* DATA UNDER STUDY
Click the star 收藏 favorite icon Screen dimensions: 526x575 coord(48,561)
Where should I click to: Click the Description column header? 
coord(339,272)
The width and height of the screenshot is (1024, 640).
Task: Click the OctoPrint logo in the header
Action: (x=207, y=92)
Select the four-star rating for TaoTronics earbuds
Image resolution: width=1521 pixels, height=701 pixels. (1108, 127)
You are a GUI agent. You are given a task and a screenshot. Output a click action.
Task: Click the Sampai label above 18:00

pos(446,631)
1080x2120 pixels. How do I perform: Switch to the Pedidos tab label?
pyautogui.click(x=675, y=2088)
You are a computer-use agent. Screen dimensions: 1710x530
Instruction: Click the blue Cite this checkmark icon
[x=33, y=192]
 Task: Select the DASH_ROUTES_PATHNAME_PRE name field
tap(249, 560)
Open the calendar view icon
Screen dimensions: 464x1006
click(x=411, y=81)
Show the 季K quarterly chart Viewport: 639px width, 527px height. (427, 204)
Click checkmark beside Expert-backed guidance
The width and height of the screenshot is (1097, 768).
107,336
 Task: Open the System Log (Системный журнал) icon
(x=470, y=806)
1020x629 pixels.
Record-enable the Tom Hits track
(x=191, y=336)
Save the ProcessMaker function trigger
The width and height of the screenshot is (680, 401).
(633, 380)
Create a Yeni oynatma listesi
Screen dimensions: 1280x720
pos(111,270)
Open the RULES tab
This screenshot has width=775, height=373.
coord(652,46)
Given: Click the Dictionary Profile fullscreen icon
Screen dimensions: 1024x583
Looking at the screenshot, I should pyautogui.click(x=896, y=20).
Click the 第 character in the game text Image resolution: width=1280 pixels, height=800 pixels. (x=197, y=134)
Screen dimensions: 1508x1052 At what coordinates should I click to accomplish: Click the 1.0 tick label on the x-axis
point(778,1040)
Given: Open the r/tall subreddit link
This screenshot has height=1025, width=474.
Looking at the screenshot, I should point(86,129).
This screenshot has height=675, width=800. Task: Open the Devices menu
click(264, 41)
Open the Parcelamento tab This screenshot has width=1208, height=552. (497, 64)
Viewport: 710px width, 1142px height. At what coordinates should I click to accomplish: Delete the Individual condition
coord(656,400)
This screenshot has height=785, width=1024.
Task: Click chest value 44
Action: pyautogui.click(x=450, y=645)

* WORK TO BE COMPLETED
Only an exact copy is wanted here: the line containing "Screen dimensions: 1508x1052" and every later line, up to and including the last line of the listing.

* WRITTEN ANSWER
Screen dimensions: 1508x1052 At what coordinates should I click to accomplish: Click the 1.0 tick label on the x-axis
point(778,1040)
Given: Open the r/tall subreddit link
This screenshot has height=1025, width=474.
Looking at the screenshot, I should point(86,129).
This screenshot has height=675, width=800. Task: Open the Devices menu
click(264, 41)
Open the Parcelamento tab This screenshot has width=1208, height=552. (497, 64)
Viewport: 710px width, 1142px height. At what coordinates should I click to accomplish: Delete the Individual condition
coord(656,400)
This screenshot has height=785, width=1024.
Task: Click chest value 44
Action: pyautogui.click(x=450, y=645)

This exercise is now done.